> [Task goal]: Return exactly the lines of the records below, starting at the line that contains "2010年2月 (630, 2061)" and ending at the line that contains "2026年5月 (630, 953)", with both of those lines kept.

> [Data for analysis]:
----------------------------------------

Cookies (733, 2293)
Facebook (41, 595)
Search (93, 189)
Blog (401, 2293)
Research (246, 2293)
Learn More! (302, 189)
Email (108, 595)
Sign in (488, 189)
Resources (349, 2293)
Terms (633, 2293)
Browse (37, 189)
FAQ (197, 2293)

----------------------------------------

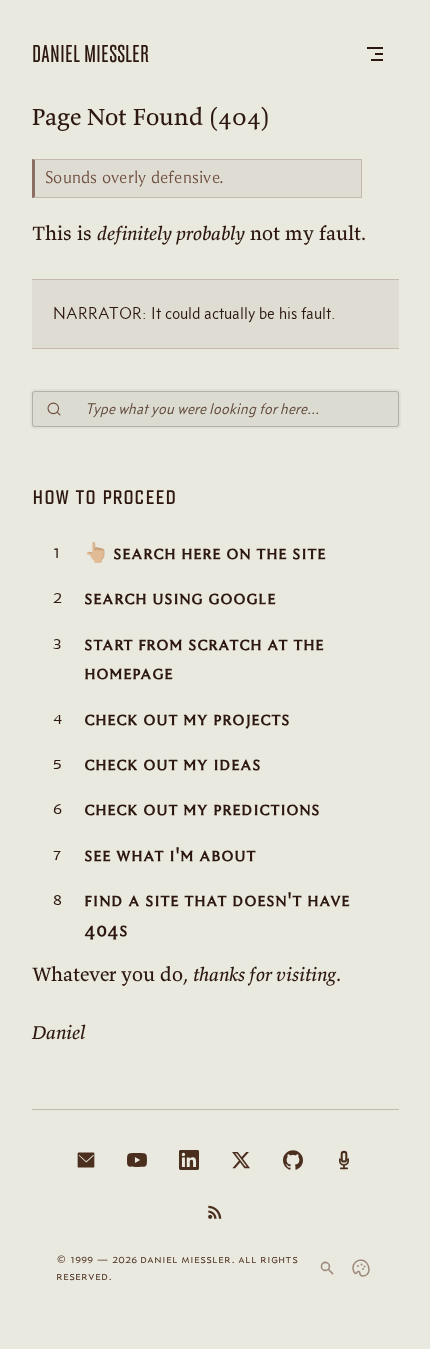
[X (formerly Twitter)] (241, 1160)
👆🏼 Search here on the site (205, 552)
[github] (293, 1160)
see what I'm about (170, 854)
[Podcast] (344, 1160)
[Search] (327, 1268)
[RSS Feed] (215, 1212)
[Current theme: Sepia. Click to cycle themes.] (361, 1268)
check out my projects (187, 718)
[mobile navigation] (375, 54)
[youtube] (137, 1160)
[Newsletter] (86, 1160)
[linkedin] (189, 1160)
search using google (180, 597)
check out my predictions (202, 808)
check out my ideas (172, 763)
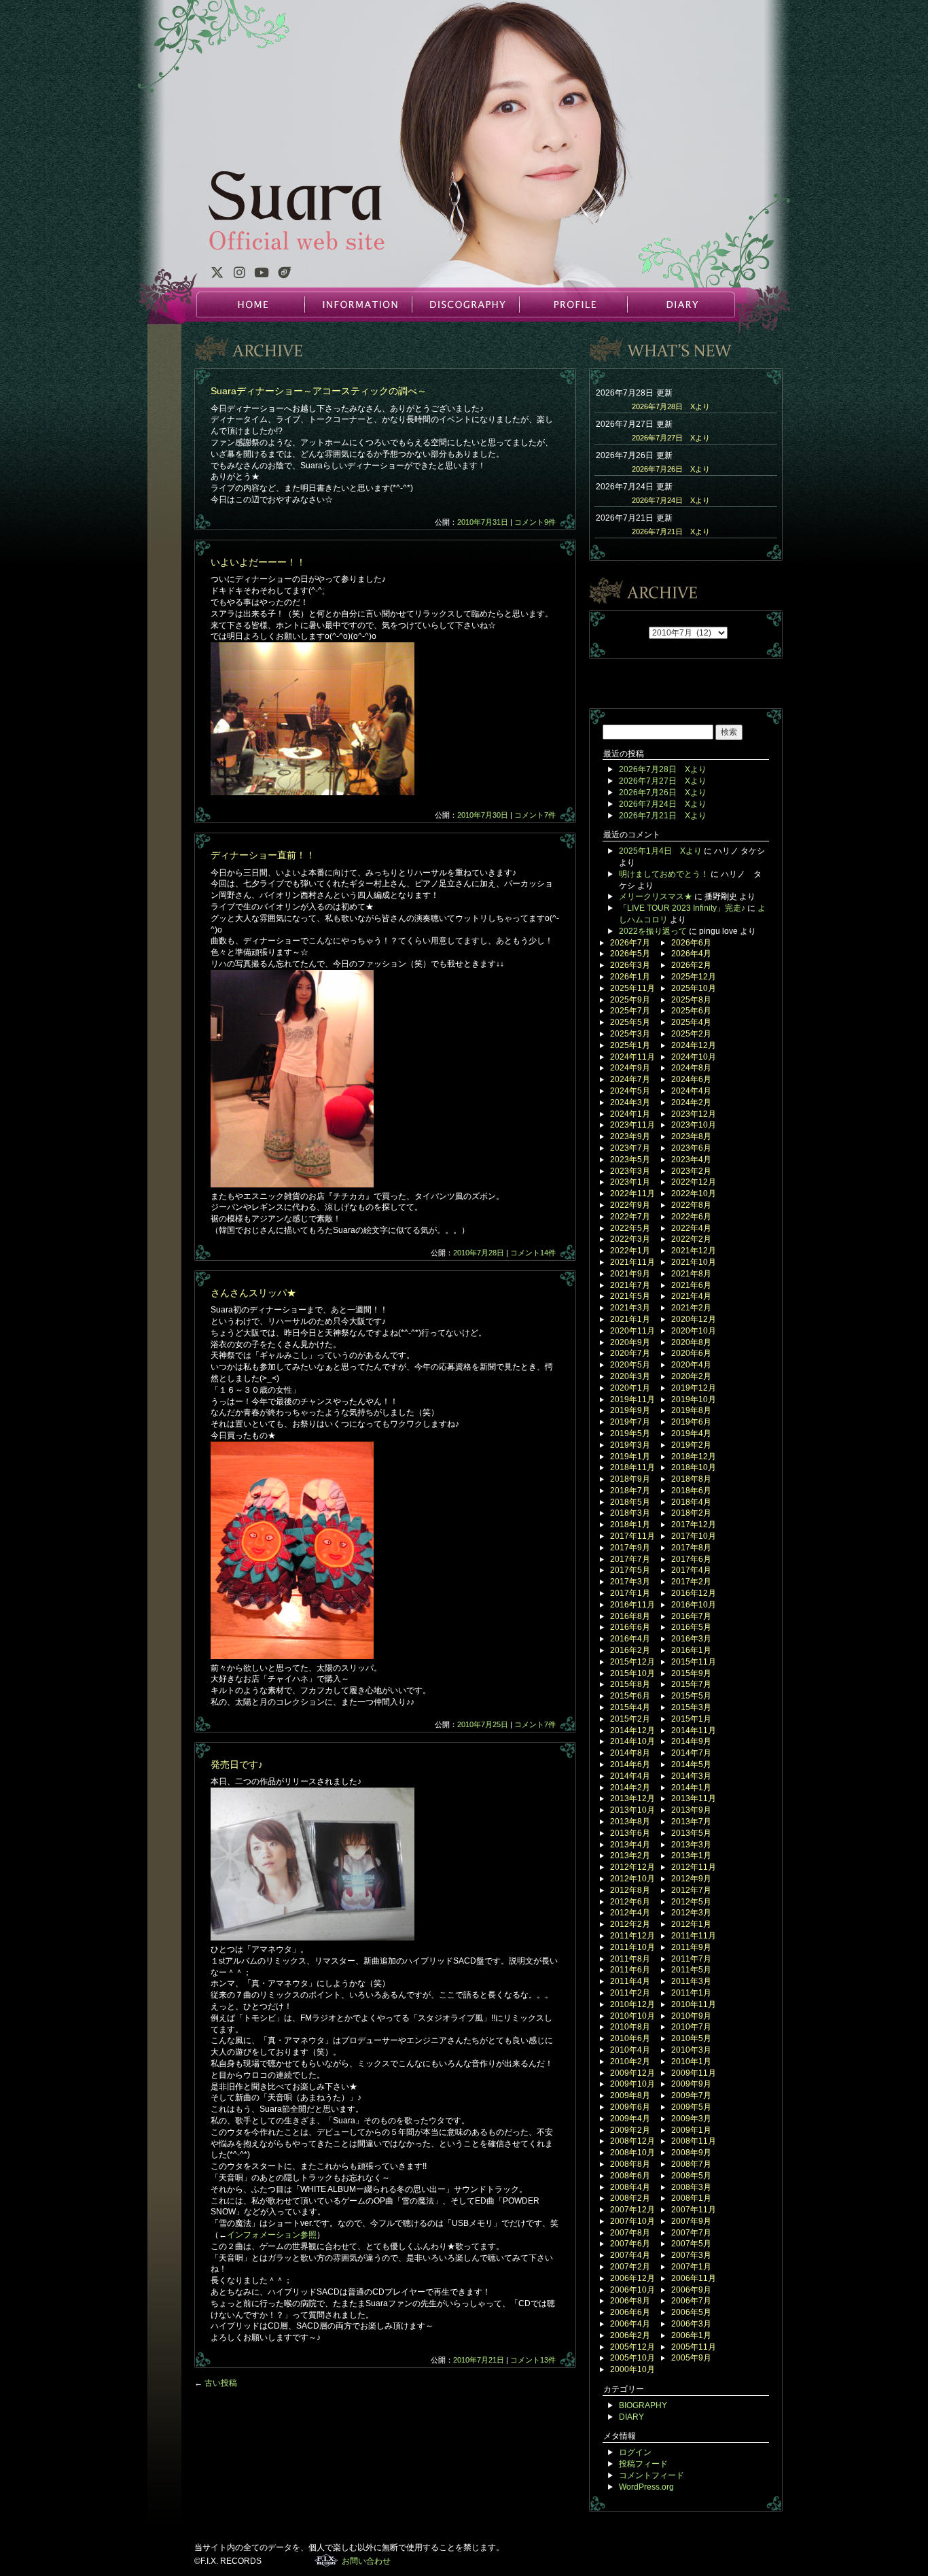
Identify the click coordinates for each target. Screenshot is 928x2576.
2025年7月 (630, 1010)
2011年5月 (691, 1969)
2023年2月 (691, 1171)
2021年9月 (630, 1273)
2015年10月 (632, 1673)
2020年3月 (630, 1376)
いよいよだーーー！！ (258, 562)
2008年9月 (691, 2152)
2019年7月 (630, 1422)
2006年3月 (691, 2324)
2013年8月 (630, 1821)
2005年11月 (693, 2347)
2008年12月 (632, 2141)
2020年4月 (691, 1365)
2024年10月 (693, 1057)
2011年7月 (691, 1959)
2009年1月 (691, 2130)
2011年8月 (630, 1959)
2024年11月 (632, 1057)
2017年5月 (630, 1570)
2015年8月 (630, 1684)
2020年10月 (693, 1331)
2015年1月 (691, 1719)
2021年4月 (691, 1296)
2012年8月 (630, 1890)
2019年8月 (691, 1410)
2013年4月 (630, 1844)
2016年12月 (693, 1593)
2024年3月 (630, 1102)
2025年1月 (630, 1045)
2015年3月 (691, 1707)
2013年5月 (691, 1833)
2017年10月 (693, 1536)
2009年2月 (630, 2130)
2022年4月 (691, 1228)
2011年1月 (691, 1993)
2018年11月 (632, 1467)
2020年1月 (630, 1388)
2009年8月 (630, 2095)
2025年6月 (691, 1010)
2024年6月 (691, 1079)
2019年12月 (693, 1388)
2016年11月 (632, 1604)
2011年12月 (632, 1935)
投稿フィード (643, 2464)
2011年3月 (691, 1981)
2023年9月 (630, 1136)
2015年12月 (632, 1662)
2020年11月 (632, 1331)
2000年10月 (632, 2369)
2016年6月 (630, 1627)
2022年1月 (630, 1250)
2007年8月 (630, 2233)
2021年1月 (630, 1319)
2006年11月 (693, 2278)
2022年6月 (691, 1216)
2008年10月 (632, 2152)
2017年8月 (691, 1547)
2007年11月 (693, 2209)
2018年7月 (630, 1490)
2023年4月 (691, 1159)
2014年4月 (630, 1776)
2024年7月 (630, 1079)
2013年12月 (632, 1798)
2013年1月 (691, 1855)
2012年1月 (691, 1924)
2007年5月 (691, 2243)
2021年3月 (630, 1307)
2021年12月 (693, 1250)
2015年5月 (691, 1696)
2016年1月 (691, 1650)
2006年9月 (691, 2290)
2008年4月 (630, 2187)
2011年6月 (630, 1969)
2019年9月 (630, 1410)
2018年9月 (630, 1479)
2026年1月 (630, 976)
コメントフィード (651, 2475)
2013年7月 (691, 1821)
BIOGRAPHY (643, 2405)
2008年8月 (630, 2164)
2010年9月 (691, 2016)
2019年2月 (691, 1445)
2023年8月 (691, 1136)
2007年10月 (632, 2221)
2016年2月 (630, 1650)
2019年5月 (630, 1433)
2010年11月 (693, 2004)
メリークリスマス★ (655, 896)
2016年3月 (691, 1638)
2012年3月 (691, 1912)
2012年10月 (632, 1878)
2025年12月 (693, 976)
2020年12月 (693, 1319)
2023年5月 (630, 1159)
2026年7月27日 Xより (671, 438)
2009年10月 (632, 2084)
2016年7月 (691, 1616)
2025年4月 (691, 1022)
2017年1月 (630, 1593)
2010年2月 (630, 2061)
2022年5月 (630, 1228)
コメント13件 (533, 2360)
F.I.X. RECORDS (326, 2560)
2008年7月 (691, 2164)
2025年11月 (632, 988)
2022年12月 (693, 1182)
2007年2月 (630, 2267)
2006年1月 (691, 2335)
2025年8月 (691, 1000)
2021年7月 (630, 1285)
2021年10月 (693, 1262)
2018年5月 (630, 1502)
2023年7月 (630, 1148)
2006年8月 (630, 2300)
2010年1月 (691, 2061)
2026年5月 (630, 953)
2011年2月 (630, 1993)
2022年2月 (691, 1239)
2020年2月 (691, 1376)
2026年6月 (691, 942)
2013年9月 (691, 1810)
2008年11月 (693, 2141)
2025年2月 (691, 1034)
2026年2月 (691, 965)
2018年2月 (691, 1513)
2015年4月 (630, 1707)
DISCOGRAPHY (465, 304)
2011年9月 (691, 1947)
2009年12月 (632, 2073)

----------------------------------------

> [Solution below]:
2010年2月 (630, 2061)
2022年5月 (630, 1228)
コメント13件 (533, 2360)
F.I.X. RECORDS (326, 2560)
2008年7月 (691, 2164)
2025年11月 (632, 988)
2022年12月 (693, 1182)
2007年2月 (630, 2267)
2006年1月 (691, 2335)
2025年8月 (691, 1000)
2021年7月 (630, 1285)
2021年10月 (693, 1262)
2018年5月 (630, 1502)
2023年7月 (630, 1148)
2006年8月 (630, 2300)
2010年1月 (691, 2061)
2026年5月 (630, 953)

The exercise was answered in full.